God bless the people who do so many of the jobs that most of us would rather not do in our communities – collect the trash from our homes, do regular maintenance on our sewage systems…for each of us, we could list out dozens of jobs we would happily let others do.  On top of it, we pray that our children can go to college so they don’t have to do those jobs.  None of us want to see our children struggle.  But the reality is, I think one of my sons will have a minimum wage, non-complicated job where he’s specifically trained to do one task as his “career” for the rest of his life.  I simply can’t change his IQ and I can’t undo neurological damage.  It’s because of (predominantly) this child that I think about how I will define success for my children.  Do I just admit to myself that he can never be successful because he will never be able to obtain our society’s current standard of success despite the fact that in the context of his own life story – he’s successfully achieved much more than I think he ever would have otherwise?  Or is success and each person’s ability to contribute to society need to be seen in a drastically different light?

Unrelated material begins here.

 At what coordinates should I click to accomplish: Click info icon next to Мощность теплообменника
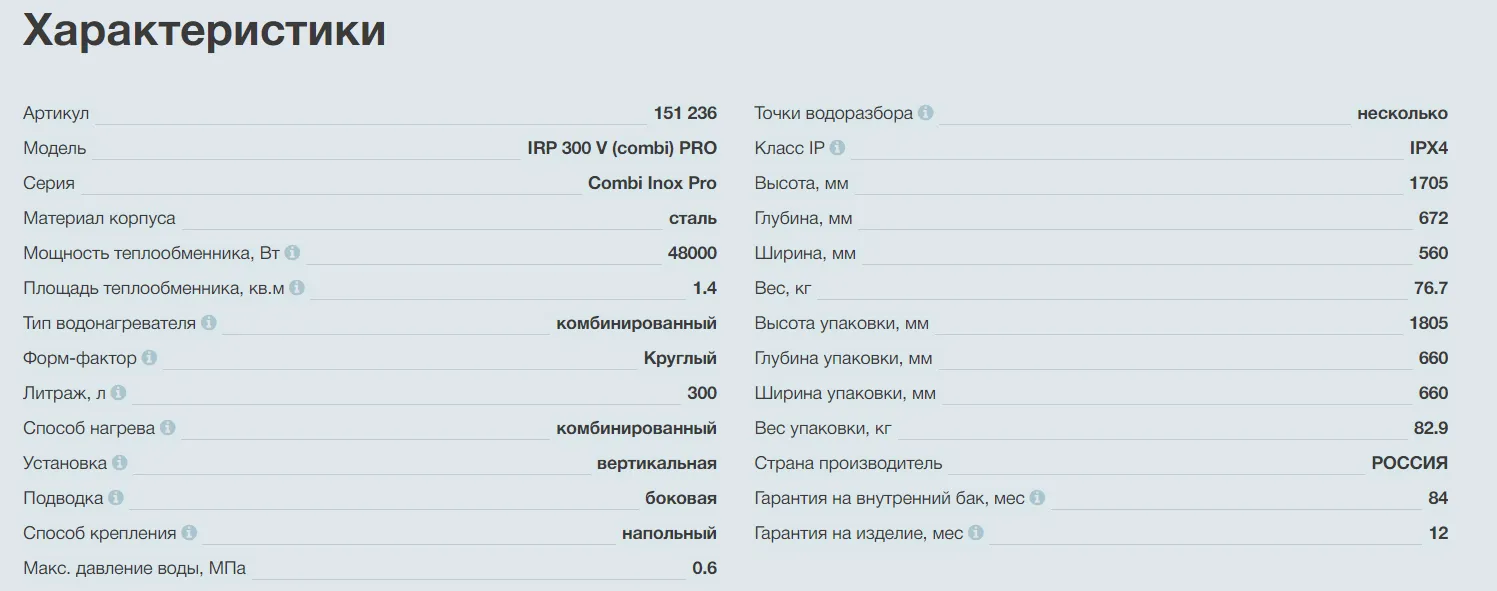click(x=292, y=253)
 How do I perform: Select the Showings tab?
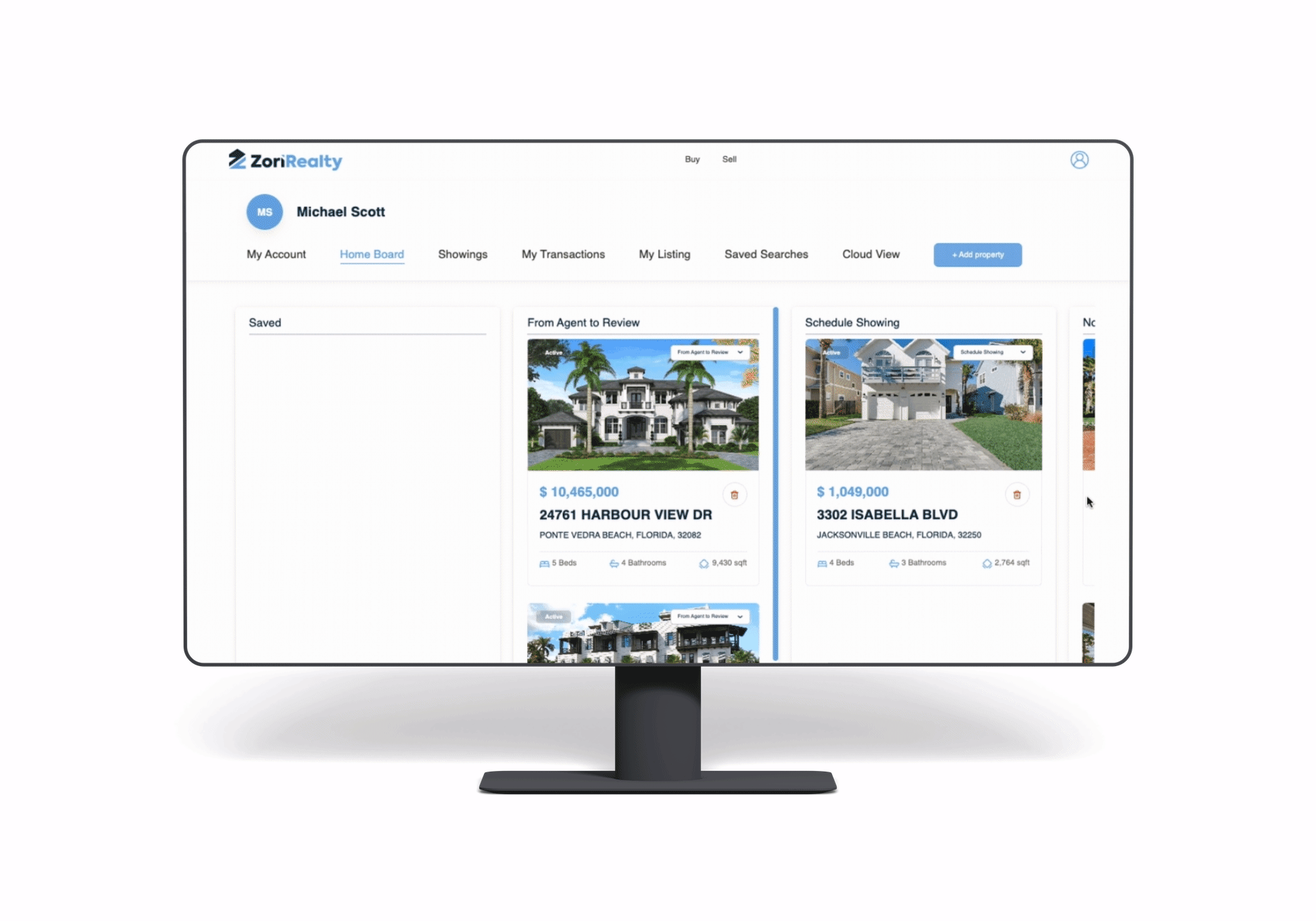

I’ve been wrestling with this for months.  I find myself comparing my children to other children.  Blaming myself for not being able to get my big boys on grade level and overcome all the things we’ve struggled to overcome for the past 11 years.  It’s a dangerous game – comparing.  One that should never be played, but unfortunately is.  I’ve consciously turned my eyes towards my own family and have put up blinders for everyone else’s families until I can have better control over not comparing my children with others.  The thing is, I firmly believe that everyone contributes to his/her community in some way.  So what are my big boys going to be able to contribute?  Time will tell.  But in the mean time, I’ve been thinking –  we all joke about the fact that every family has that one “crazy” person in their family.  (You can define that however you want, but the reality is that it’s a special needs person in their family with varying degrees of severity.)  But the question remains, how do they contribute to our families and the community as a whole?  What do they have to offer?

What if their contribution to our families and communities is greater than our own?  What if their contribution is helping us obtain salvation?  I learned a long time ago from Bishop Anthony Bloom that God does not grant patience and bestow it upon us as a gift, but rather provides opportunities for us to learn patience.  What if that one person in each of our families that drives us nuts or requires extensively more work for us has a much greater calling than any of us – to provide opportunities for us to grow in kindness, patience, and love?

But if you love those who love you, what credit is that to you? For even sinners love those who love them. And if you do good to those who do good to you, what credit is that to you? For even sinners do the same.

Luke 6:32-33

What if their life is a sacrifice for the sake of all of us so that we can have eternal life together?  What if their life is a gift to all of us to provide us opportunities for growth?  When it comes down to it, oftentimes, these people are the way they are because they can’t help it.  Something happened where they cannot function within the scale of what is considered normal.  Will a loving and merciful God hold these special needs individuals accountable for something they ultimately could not control?  I don’t know, but I doubt it.  I doubt God has a standard judgement checklist that’s black and white which determines whether or not you get to spend eternity with him or not.  I think he’ll take each of our individual situations into consideration.  But…what about those of us that do know better?  How will we be judged when we know we should treat others with kindness, patience, and love even if they do drive us nuts but we don’t…because it’s extra work for us that’s frustrating?  I find that rather scary because we’re told we have to love those people anyway.  (See above)

God placed a gift within each of our families.  A special gift.  Are we going to embrace these individuals or turn away from them?

Stay where you are. Find your own Calcutta. Find the sick, the suffering, and the lonely right there where you are — in your own homes and in your own families, in your workplaces and in your schools. You can find Calcutta all over the world, if you have the eyes to see. Everywhere, wherever you go, you find people who are unwanted, unloved, uncared for, just rejected by society — completely forgotten, completely left alone.  – Saint Teresa

Then it got me thinking even more.  I have three special needs children in my home.  I must need a lot of help.  Lord, have mercy.  Quite humbling.  Quite humbling indeed.